Can you render every one of the lines below as a JSON list of strings, one string per line, skipping blank lines and leaving out the pictures?

◆ ◆ ◆ ◆ ◆ ◆ ◆

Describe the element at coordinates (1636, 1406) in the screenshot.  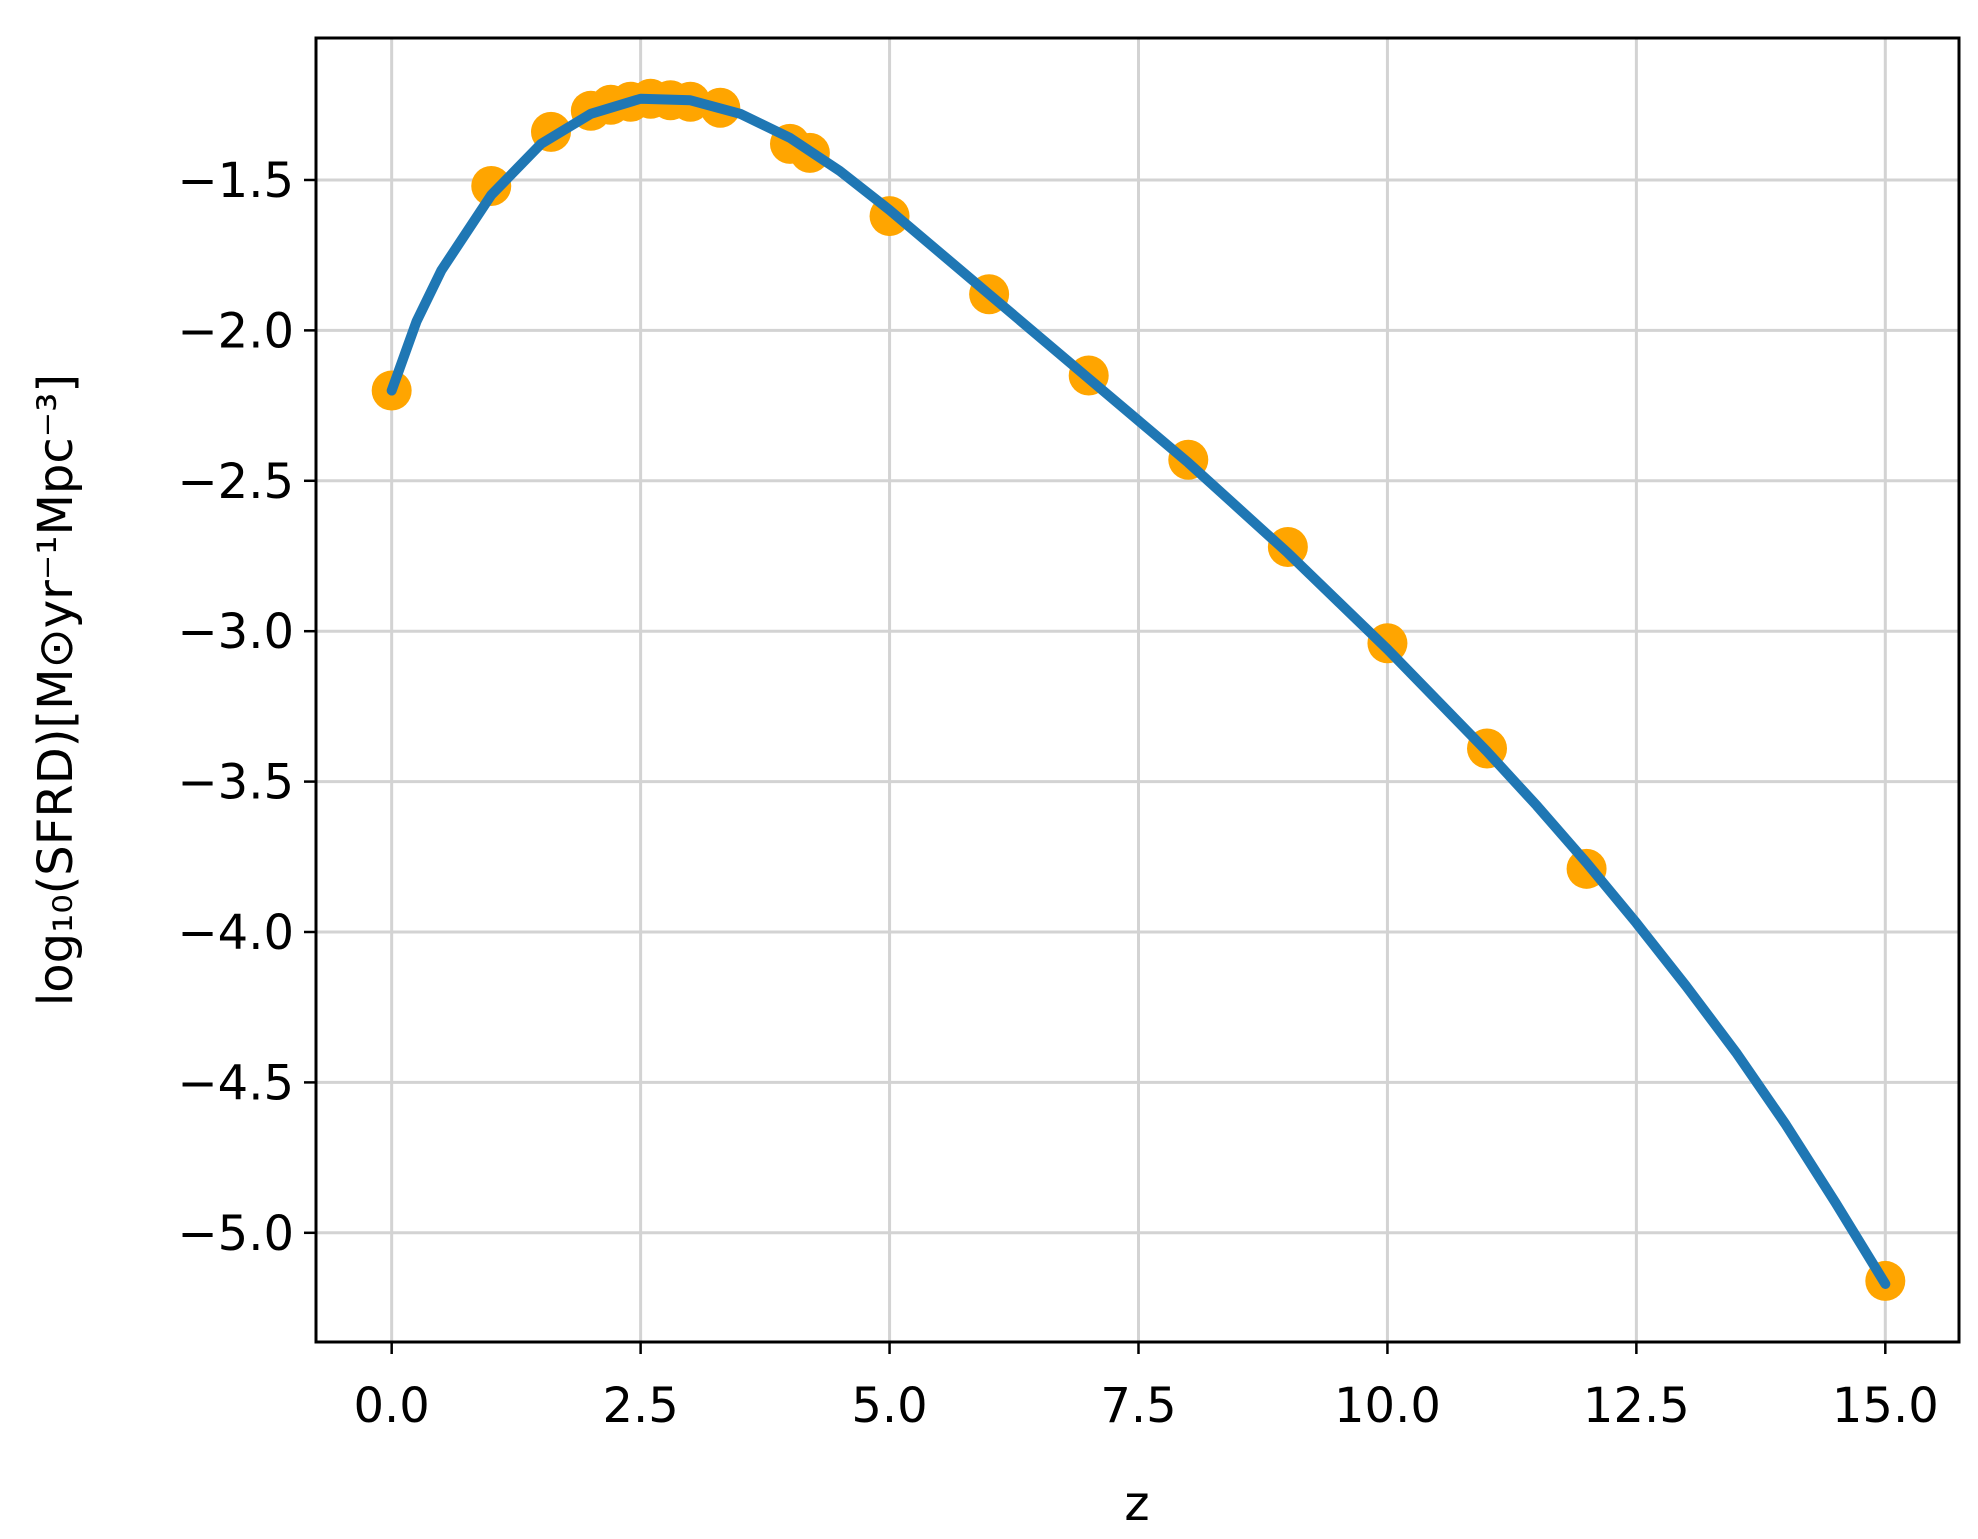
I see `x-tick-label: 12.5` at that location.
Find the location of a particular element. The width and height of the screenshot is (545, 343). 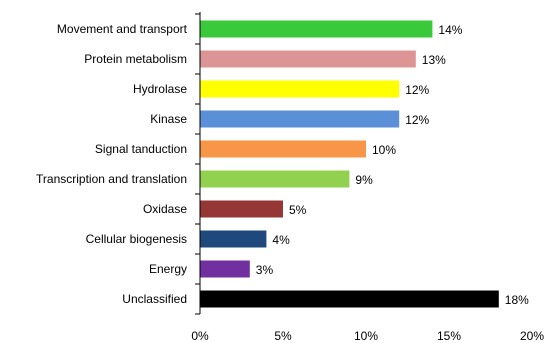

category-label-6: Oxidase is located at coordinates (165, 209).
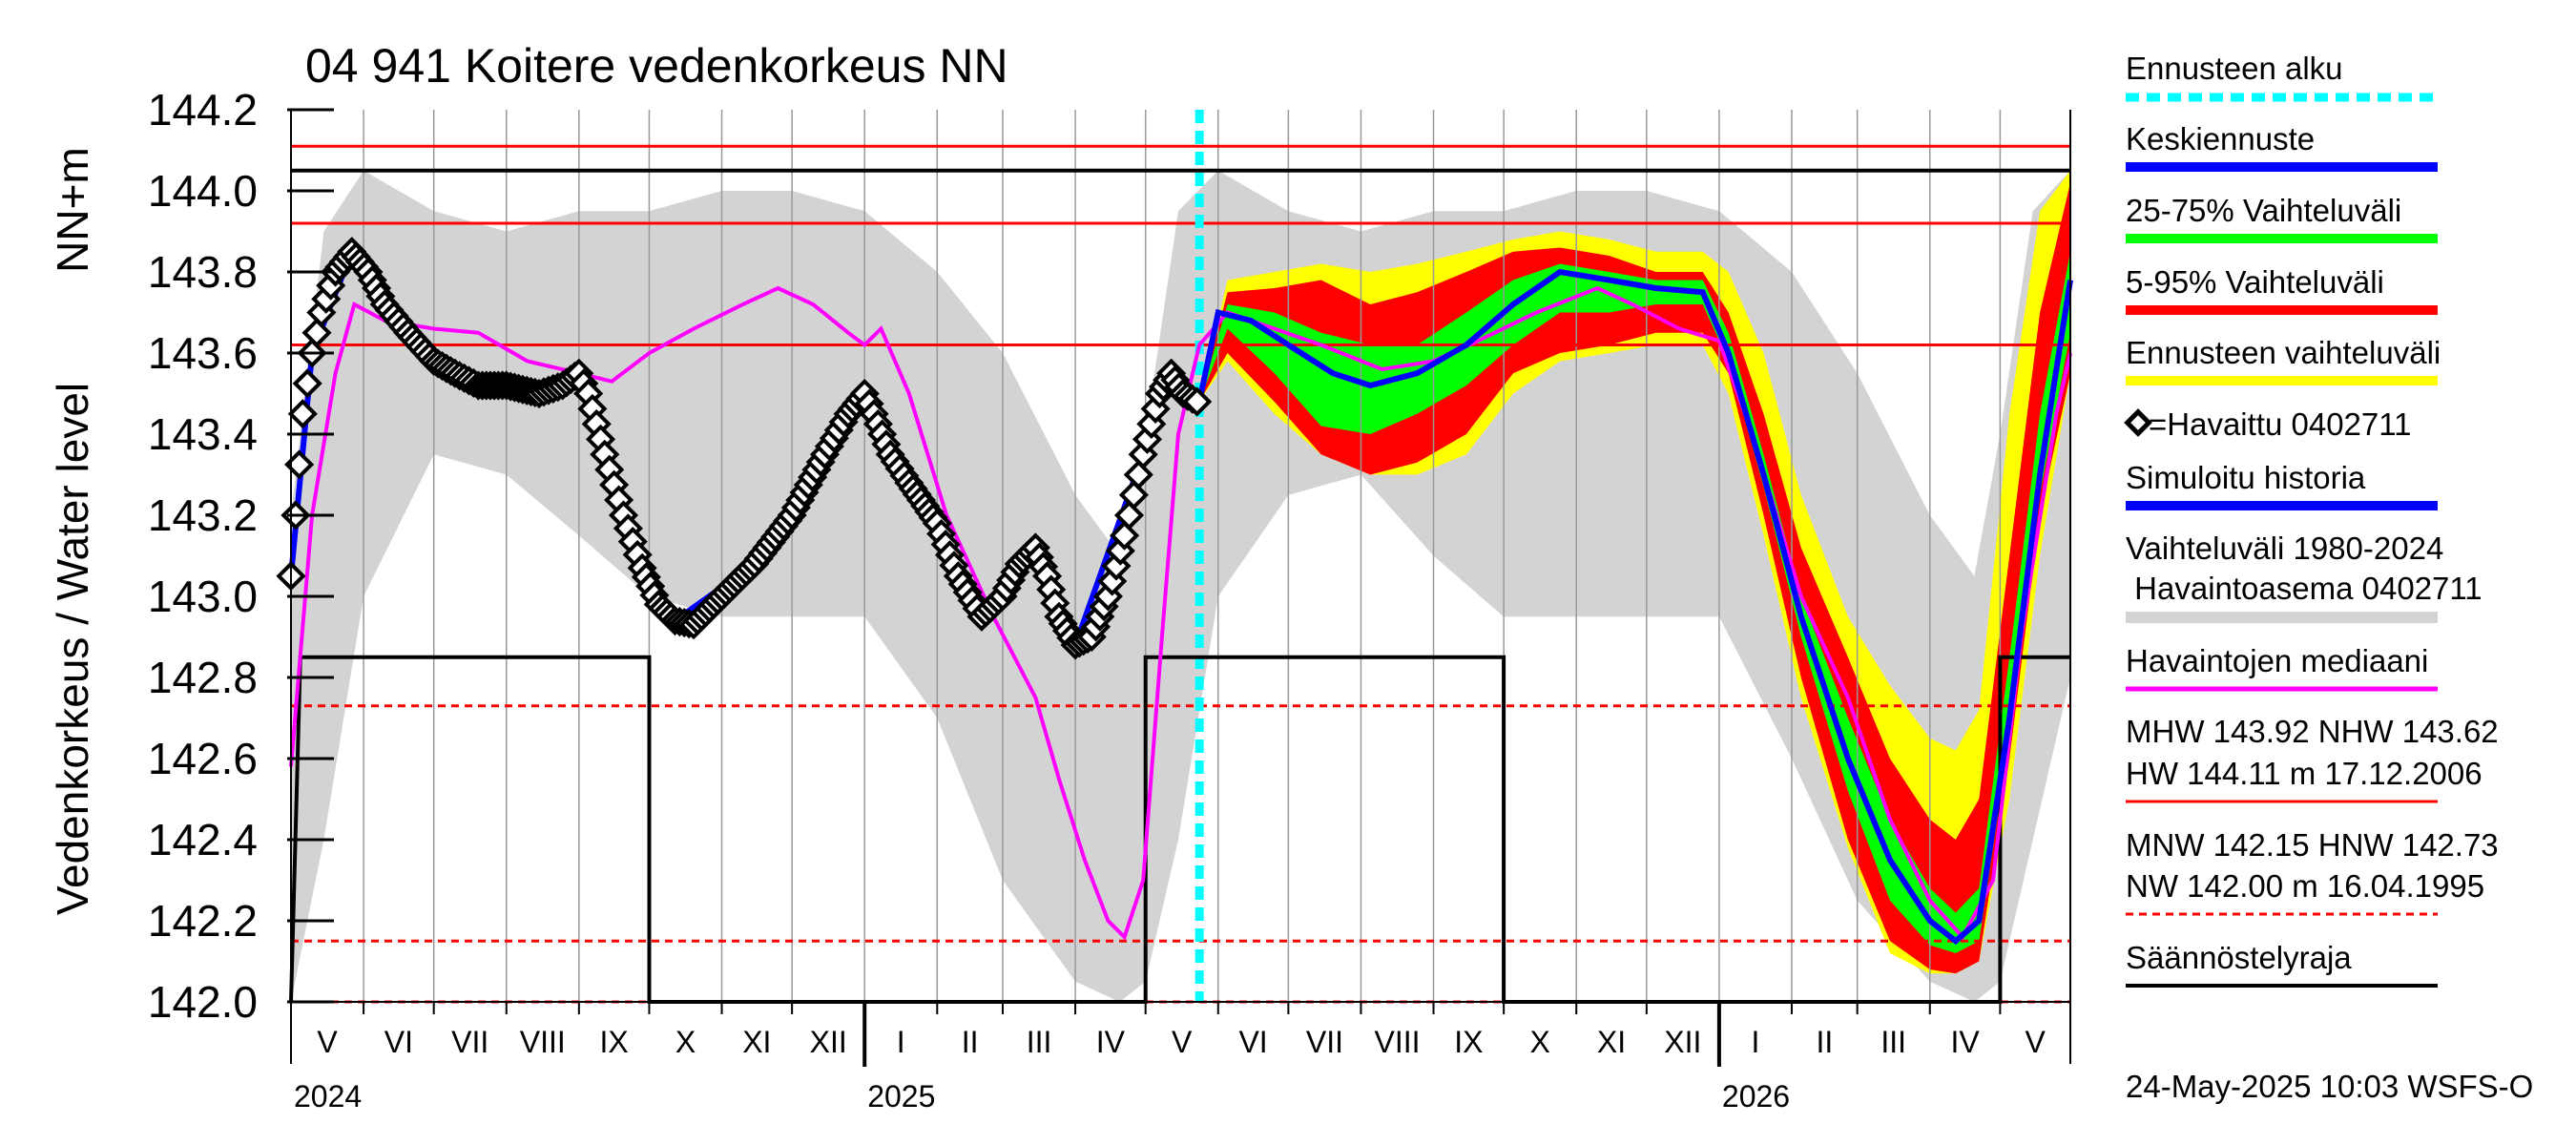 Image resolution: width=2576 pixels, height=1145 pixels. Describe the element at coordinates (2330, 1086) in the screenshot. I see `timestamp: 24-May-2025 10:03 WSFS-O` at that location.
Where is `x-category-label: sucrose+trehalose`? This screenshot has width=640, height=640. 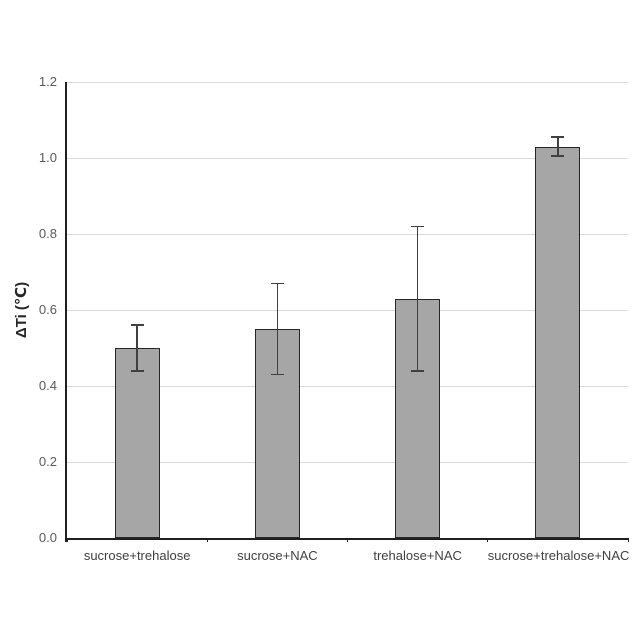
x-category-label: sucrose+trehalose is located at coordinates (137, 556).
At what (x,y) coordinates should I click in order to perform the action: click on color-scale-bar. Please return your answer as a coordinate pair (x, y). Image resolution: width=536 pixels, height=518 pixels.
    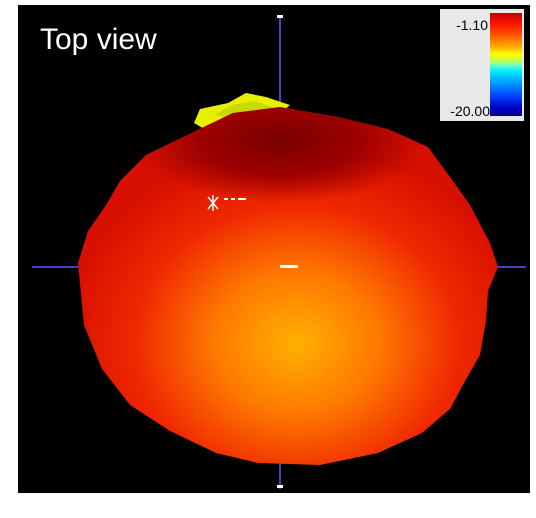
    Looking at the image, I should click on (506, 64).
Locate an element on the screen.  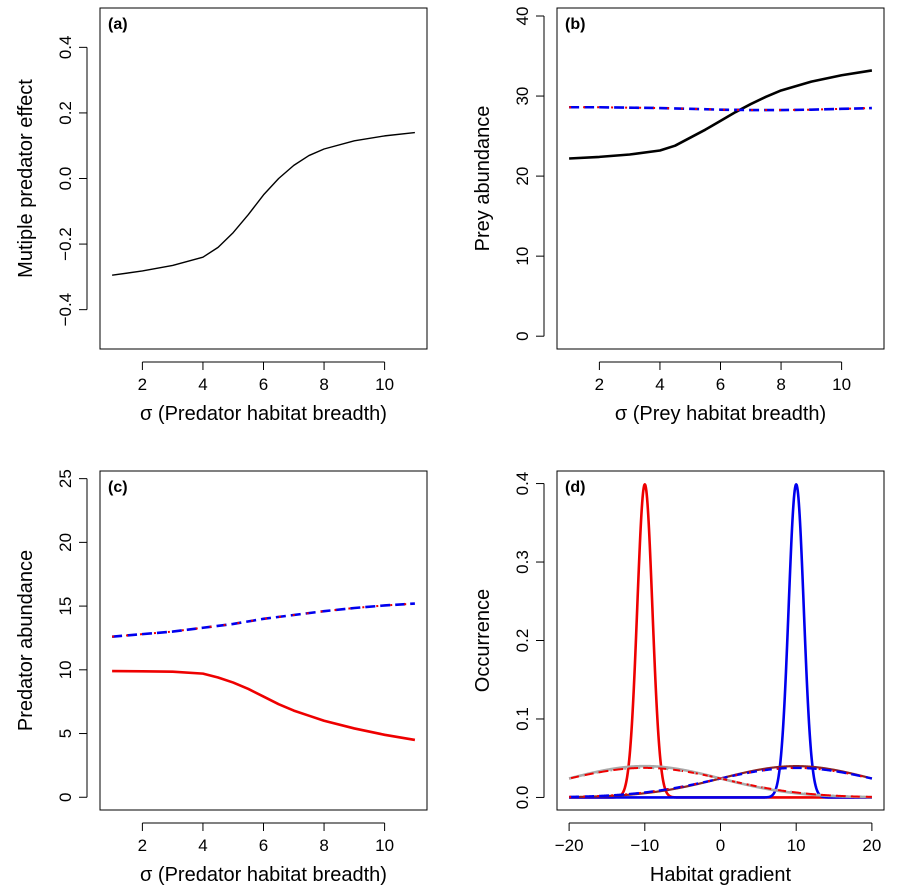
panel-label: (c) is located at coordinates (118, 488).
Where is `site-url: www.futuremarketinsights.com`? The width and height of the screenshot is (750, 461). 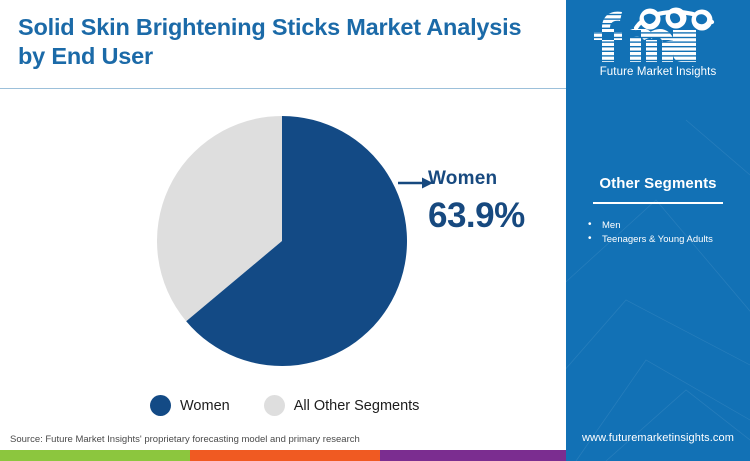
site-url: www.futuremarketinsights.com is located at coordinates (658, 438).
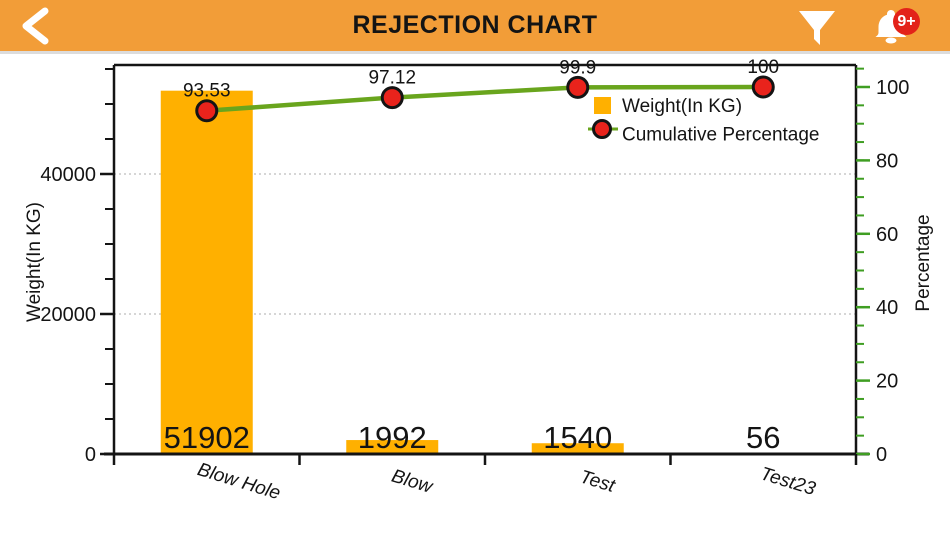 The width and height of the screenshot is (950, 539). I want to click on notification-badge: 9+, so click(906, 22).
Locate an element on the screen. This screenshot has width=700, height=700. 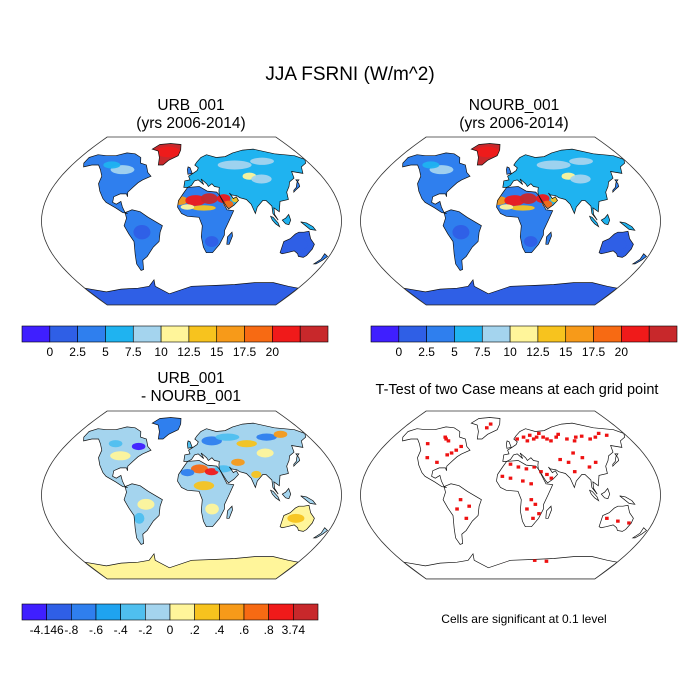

◆ ◆ ◆ ◆ ◆ ◆ ◆

Exercise result:
[
  "Describe the element at coordinates (1636, 1406) in the screenshot.  ",
  "I see `x-tick-label: 12.5` at that location.",
  "Find the location of a particular element. The width and height of the screenshot is (545, 343). ",
  "category-label-6: Oxidase is located at coordinates (165, 209).",
  " Image resolution: width=2576 pixels, height=1145 pixels. Describe the element at coordinates (2330, 1086) in the screenshot. I see `timestamp: 24-May-2025 10:03 WSFS-O` at that location.",
  "Where is `x-category-label: sucrose+trehalose`? This screenshot has width=640, height=640. ",
  "x-category-label: sucrose+trehalose is located at coordinates (137, 556).",
  "At what (x,y) coordinates should I click in order to perform the action: click on color-scale-bar. Please return your answer as a coordinate pair (x, y). Image resolution: width=536 pixels, height=518 pixels.",
  "    Looking at the image, I should click on (506, 64).",
  "Locate an element on the screen.  ",
  "panel-label: (c) is located at coordinates (118, 488).",
  "Where is `site-url: www.futuremarketinsights.com`? The width and height of the screenshot is (750, 461). ",
  "site-url: www.futuremarketinsights.com is located at coordinates (658, 438).",
  " The width and height of the screenshot is (950, 539). I want to click on notification-badge: 9+, so click(906, 22).",
  "Locate an element on the screen. This screenshot has width=700, height=700. "
]